▶ **EXERCISE REQUIREMENTS**:
1. Decide whether each statement below agrees with the text about the album Nick of Time, answering yes or no and quoting the deciding words of that text. (a) Nick of Time was Raitt's first album put out by Capitol Records. (b) The album was recorded in 1989. (c) On the 2012 Rolling Stone list, the album was ranked number 229.
2. Pick up the text about the album Nick of Time after its last sentence and keep writing it.

▶ **PAGE EXTRACT**:
※ ※ ※
Studio album by Bonnie Raitt
- Released: March 21, 1989
- Recorded: 1988
- Studios: Ocean Way Recording, Capitol Studios and Hollywood Sound Recorders (Hollywood, California); Record Plant (Los Angeles, California);
- Genres: Americana; rock; blues rock;
- Length: 42:31
- Label: Capitol
- Producer: Don Was

Bonnie Raitt chronology
| Nine Lives (1986) | Nick of Time (1989) | Luck of the Draw (1991) |

Singles from Nick of Time
- "Thing Called Love" Released: 1989; "Have a Heart" Released: 1990; "Nick of Time" Released: 1990; "Love Letter" Released: 1990;

= Nick of Time (album) =

Nick of Time is the tenth studio album by the American singer Bonnie Raitt, released on March 21, 1989. It was Raitt's first album released by Capitol Records. A commercial breakthrough after years of personal and professional struggles, Nick of Time topped the Billboard 200 chart, selling five million copies, and won three Grammy Awards, including Album of the Year, which was presented to Raitt and producer Don Was. In 2003, the album was ranked number 229 on Rolling Stone magazine's list of the 500 greatest albums of all time, then was re-ranked at number 230 on the 2012 list. As of September 2020, it is ranked at number 492. The album was also included in the book 1001 Albums You Must Hear Before You Die. In 2022, the album was selected by the Library of Congress for preservation in the United States National Recording Registry for being "culturally, historically, or aesthetically significant".
※ ※ ※
▶ **Dataset items**:
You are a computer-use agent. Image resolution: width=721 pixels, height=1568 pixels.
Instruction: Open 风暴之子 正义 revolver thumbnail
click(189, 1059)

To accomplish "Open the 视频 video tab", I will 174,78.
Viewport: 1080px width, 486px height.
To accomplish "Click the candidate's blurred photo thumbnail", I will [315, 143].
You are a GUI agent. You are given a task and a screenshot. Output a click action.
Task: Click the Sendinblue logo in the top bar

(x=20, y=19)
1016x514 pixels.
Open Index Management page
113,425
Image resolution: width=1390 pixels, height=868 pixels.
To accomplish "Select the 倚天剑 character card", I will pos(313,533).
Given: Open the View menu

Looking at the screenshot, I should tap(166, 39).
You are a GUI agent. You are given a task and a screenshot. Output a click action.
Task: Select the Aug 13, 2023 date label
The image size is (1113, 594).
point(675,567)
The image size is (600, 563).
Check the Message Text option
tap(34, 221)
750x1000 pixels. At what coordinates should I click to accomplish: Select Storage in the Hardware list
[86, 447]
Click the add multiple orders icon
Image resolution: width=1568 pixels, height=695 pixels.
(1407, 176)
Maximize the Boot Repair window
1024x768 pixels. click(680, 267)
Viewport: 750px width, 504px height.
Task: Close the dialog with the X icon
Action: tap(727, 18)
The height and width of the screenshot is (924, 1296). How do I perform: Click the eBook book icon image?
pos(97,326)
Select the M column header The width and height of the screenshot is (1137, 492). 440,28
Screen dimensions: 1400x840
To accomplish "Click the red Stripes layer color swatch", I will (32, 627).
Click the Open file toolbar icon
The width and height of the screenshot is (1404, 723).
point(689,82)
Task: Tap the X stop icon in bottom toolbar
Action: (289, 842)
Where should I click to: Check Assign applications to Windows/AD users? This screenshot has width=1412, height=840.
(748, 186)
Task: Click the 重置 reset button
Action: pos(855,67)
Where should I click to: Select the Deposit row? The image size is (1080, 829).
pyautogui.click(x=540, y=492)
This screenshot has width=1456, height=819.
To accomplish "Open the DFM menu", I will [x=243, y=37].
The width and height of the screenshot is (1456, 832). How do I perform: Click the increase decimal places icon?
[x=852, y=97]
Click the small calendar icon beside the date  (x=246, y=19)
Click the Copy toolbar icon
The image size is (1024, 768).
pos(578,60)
※ ※ ※
▶ **THE RESULTS**:
1.
(a) Yes: "It was Raitt's first album released by Capitol Records."
(b) No: "Recorded: 1988"
(c) No: "then was re-ranked at number 230 on the 2012 list."

2.
==Background==
In 1983, Bonnie Raitt was dropped from Warner Bros. Records after the poor commercial performance of her albums The Glow (1979) and Green Light (1982). This decision came just one day after she had finished recording her next album, titled Tongue in Groove. Two years later, Raitt's affair with producer Rob Fraboni came to an end, and she was forced to dissolve her backing band as she could no longer afford to pay them. In addition to these personal problems, Warner Bros. exercised an option in Raitt's former contract to distribute Tongue in Groove in 1986, now re-titled Nine Lives. This meant that Raitt was now both legally obligated to promote a record she had no control over and split the profits with a label that had already abandoned her. Raitt began to suffer from depression, which soon spiraled into excessive eating, drinking, and partying. When asked about this period in her life, Raitt said: "I wasn't kicking and screaming into dementia, but I did have a complete emotional, physical, and spiritual breakdown."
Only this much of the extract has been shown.